A continuation of Health Care: Now and the Future

Reference Guide

With health care reform all over the news, most students have heard certain health care terms. However, some insurance terms might leave a few perplexed. Here are some of the health insurance vocab words and their definitions from www.healthinsurance.org, an online resource center for health insurance information:

Claim: This is when a person submits a request (or the health care professional, known as the provider) to a health insurance company in order to have the company pay for health care services.

Co-insurance: This is sometimes referred to as co-payment. This is the amount of money a person pays after the deductible has been met.

Co-payment: This is the amount of money a patient has to pay to the health care professional, and the health insurance pays for the rest.

Deductible: This is the amount of money a person must pay before the health insurance company will cover any of the health services. Usually this pay period is within a year.

In-network: Providers that the health insurance company has negotiated with in order to have reduced prices for the patient. This is generally cheaper than going out-of-network.

Out-of-network: These providers are not participating in reduced prices for a certain health insurance plan. Generally, none or little of the cost is covered by the health insurance company.

Pre-existing condition: A medical condition thought to be present before a person bought a health insurance plan is excluded from coverage. This can be anything from multiple sclerosis to depression. This is one way health insurance companies try to save money. Some plans offer coverage for the condition after a person has been on the plan for a period of time.

Provider: The health care professional, or doctor’s office, where a person gets his or her health care services.

Dr.

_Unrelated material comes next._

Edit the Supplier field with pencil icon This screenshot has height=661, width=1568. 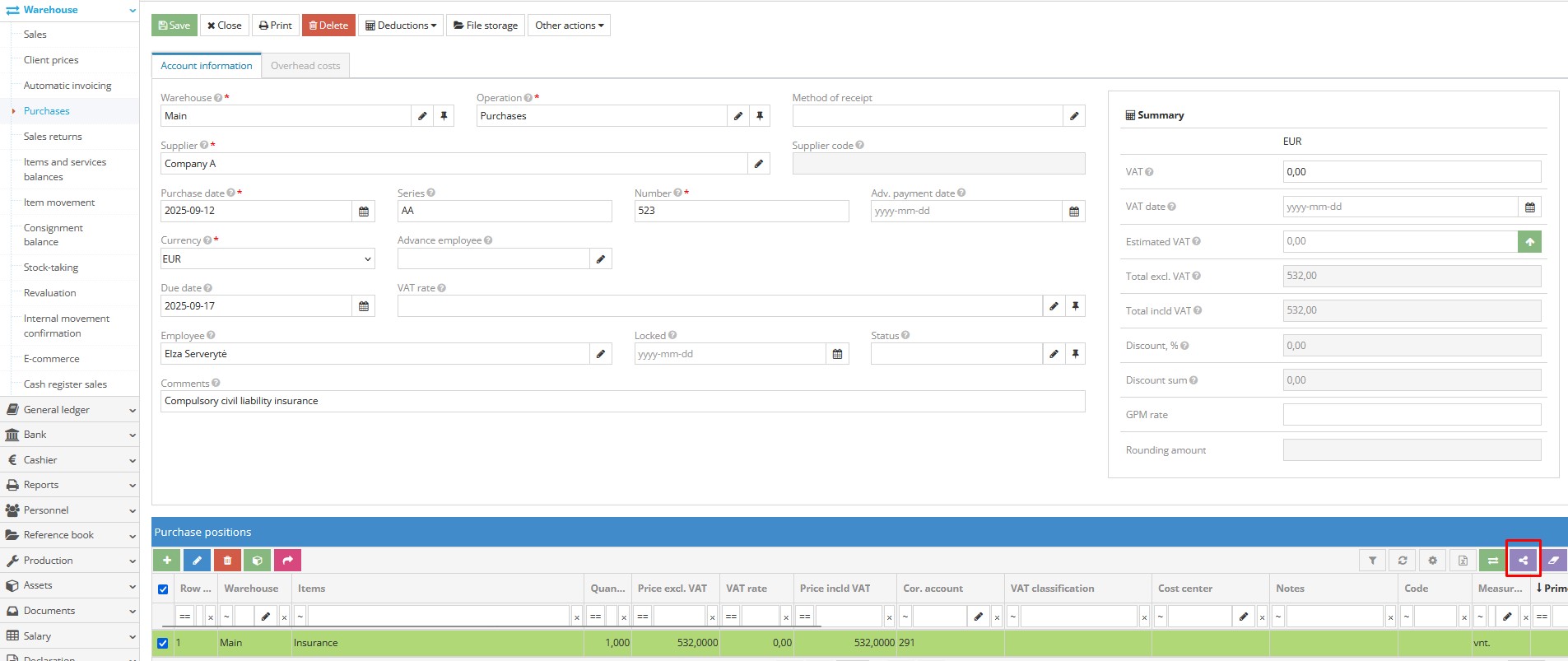758,164
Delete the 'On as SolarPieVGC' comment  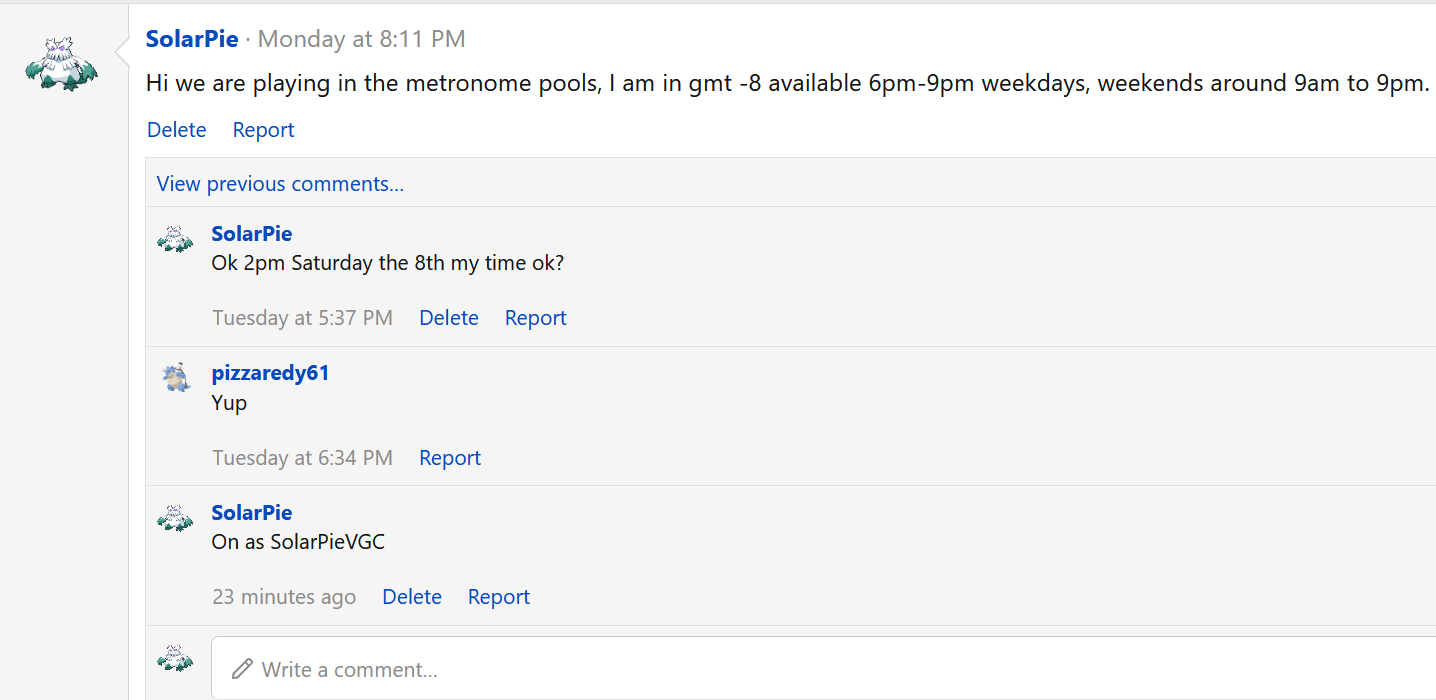click(x=412, y=597)
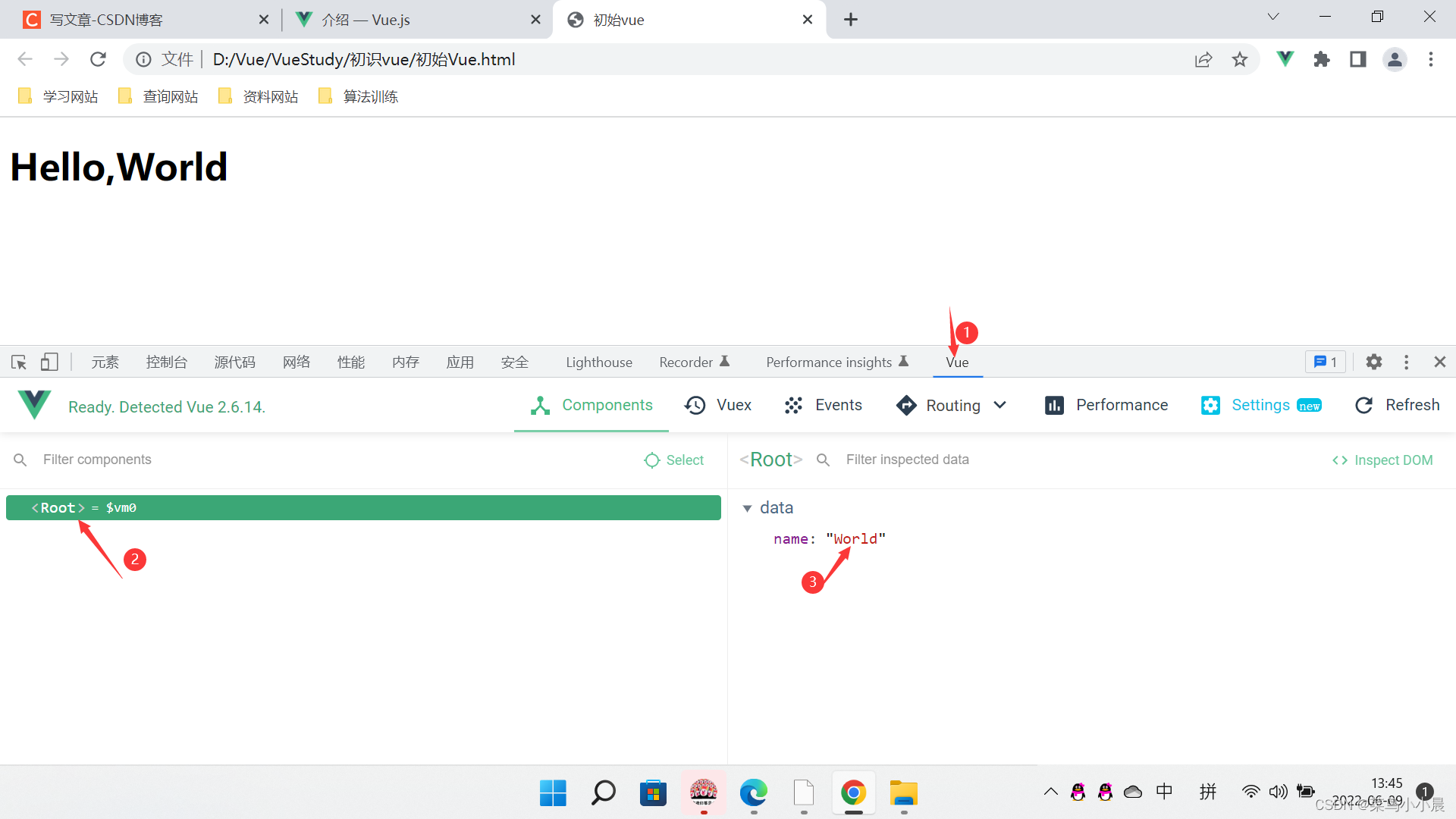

Allan Markus from ASU explains three different health insurance plans:

Health Maintenance Organization (HMO): “An HMO is a plan where they have you see a primary care person…what they do is all your visits have to go through that first person,” Markus says. “It tends to be a cheaper plan.” Patients are generally not referred to a specialist unless the primary care physician cannot help them.

Preferred Provider Organization (PPO): “You can go anywhere you want, in their network or out of their network,” Markus says. “That allows the most freedom but it’s also the highest cost.”

Exclusive Provider Organization (EPO):“In the EPO…the insurance plan says you don’t need a referral to go to any doctors on the plan,” Markus says. This is similar to the HMO, since out-of-network health care professional services are not generally covered.  According to www.medhealthinsurance.com, EPOs can be cheaper than HMOs but are sometimes more restricted in regard to providers.